| What the task requires |
Using the records below, give the number of lines where the string "Choose" shows up. Add nothing to it.

[Data under study — start]

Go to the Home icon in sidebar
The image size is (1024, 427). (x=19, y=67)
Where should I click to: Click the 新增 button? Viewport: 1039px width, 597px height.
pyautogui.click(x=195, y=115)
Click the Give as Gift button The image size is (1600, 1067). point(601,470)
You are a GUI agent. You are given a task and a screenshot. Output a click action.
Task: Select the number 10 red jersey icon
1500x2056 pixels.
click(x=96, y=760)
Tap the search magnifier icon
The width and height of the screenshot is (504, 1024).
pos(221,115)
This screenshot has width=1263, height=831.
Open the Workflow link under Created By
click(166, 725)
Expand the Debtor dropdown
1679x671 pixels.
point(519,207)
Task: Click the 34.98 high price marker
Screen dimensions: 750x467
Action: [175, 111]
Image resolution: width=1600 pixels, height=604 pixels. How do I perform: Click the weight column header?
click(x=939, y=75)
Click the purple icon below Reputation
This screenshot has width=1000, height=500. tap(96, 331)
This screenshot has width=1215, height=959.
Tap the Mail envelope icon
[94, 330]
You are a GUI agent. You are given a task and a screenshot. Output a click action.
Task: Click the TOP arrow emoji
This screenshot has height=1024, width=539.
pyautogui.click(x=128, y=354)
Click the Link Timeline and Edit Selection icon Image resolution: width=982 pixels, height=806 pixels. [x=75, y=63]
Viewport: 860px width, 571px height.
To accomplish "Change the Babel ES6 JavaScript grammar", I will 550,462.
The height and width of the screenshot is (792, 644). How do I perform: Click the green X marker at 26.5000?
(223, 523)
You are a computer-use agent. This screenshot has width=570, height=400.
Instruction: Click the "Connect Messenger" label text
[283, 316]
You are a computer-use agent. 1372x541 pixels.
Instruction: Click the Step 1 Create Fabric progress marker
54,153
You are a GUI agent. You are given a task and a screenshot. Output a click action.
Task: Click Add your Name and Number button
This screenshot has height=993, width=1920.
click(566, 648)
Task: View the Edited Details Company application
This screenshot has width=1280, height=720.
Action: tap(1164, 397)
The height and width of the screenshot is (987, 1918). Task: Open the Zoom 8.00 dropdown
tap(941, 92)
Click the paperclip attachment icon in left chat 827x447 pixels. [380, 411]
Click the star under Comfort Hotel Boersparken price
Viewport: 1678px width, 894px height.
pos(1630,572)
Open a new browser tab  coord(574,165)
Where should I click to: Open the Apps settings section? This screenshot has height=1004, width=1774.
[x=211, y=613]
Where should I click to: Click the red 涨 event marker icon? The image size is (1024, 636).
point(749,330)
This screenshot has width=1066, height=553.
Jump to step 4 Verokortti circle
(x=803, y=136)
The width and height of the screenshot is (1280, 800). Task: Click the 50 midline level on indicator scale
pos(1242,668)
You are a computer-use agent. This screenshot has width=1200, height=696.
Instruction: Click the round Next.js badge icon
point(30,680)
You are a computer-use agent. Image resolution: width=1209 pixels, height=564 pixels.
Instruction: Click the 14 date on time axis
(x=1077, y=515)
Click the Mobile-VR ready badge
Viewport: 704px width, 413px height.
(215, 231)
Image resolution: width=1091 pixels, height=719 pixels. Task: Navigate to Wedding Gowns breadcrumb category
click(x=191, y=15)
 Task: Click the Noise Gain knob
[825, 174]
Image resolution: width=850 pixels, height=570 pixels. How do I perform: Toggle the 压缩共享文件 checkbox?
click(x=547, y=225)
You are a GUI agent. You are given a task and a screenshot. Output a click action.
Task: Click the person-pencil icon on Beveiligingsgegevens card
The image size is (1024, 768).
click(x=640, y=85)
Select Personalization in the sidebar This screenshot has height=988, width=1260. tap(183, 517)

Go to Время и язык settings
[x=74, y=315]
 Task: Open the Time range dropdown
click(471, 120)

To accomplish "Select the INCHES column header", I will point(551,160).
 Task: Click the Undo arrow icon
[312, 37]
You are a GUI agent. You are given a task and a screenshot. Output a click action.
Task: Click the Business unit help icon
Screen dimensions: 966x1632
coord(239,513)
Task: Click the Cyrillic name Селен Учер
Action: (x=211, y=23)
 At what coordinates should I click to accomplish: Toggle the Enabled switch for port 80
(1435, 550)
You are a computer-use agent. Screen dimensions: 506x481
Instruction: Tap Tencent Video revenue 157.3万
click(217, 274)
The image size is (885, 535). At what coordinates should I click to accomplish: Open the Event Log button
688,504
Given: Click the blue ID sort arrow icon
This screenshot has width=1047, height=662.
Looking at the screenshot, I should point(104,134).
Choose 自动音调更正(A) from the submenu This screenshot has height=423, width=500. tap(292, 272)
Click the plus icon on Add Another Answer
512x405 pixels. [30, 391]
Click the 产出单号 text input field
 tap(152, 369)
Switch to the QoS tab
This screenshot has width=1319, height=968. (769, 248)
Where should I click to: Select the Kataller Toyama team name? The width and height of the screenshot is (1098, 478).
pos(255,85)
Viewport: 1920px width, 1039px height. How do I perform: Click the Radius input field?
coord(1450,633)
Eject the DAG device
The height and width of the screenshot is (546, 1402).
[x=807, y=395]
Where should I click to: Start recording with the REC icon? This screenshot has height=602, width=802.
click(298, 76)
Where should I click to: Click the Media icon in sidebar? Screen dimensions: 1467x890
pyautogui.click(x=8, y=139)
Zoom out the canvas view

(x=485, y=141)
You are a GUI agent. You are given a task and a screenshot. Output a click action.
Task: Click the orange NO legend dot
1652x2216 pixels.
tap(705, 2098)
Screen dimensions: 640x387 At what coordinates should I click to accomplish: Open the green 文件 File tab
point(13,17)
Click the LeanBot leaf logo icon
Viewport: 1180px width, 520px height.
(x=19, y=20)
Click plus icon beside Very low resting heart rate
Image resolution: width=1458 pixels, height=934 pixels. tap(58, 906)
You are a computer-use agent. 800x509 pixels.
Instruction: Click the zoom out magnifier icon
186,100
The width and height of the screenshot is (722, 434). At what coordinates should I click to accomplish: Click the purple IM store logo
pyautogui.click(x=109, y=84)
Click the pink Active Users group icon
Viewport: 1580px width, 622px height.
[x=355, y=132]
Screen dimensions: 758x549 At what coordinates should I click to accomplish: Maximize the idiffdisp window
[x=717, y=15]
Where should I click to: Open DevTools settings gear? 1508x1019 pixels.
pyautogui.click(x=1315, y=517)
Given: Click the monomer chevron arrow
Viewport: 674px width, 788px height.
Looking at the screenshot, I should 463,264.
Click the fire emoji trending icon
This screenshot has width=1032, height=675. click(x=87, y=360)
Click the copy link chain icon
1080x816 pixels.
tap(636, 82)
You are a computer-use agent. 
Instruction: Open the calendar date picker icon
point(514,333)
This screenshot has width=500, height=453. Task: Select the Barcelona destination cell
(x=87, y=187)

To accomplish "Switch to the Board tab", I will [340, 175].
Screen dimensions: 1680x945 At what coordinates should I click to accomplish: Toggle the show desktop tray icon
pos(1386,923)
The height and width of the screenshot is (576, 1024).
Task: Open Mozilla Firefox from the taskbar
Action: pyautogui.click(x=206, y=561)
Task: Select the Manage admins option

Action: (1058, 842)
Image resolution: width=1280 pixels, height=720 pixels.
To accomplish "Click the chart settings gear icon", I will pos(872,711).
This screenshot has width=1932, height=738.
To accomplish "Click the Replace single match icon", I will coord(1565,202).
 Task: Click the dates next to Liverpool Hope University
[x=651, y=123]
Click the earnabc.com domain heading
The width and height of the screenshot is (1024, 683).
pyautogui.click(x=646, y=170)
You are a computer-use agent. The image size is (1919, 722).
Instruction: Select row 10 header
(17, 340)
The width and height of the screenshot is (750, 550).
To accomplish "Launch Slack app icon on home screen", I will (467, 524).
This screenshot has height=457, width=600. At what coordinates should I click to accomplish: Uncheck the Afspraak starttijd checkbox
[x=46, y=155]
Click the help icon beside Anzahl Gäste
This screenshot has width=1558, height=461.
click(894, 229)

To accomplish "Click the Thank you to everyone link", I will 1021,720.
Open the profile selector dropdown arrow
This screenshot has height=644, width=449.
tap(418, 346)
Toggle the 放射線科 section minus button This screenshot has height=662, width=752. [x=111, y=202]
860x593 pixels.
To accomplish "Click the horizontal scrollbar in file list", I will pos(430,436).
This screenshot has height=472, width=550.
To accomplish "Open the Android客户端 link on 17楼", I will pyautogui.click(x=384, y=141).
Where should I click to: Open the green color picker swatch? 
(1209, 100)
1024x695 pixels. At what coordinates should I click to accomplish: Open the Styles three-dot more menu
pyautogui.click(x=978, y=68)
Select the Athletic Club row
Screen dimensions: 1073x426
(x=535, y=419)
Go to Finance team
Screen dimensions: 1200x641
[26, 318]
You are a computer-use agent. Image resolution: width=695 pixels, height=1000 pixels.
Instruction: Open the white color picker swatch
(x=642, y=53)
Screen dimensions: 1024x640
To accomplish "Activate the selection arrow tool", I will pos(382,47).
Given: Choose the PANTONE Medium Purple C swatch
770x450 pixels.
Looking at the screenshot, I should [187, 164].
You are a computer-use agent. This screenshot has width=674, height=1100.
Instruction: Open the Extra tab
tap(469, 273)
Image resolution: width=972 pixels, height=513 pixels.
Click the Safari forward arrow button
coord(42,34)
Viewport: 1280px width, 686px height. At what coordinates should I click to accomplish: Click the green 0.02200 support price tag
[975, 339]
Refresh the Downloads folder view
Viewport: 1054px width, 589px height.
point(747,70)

[Data under study — finish]

| Output of the task |
2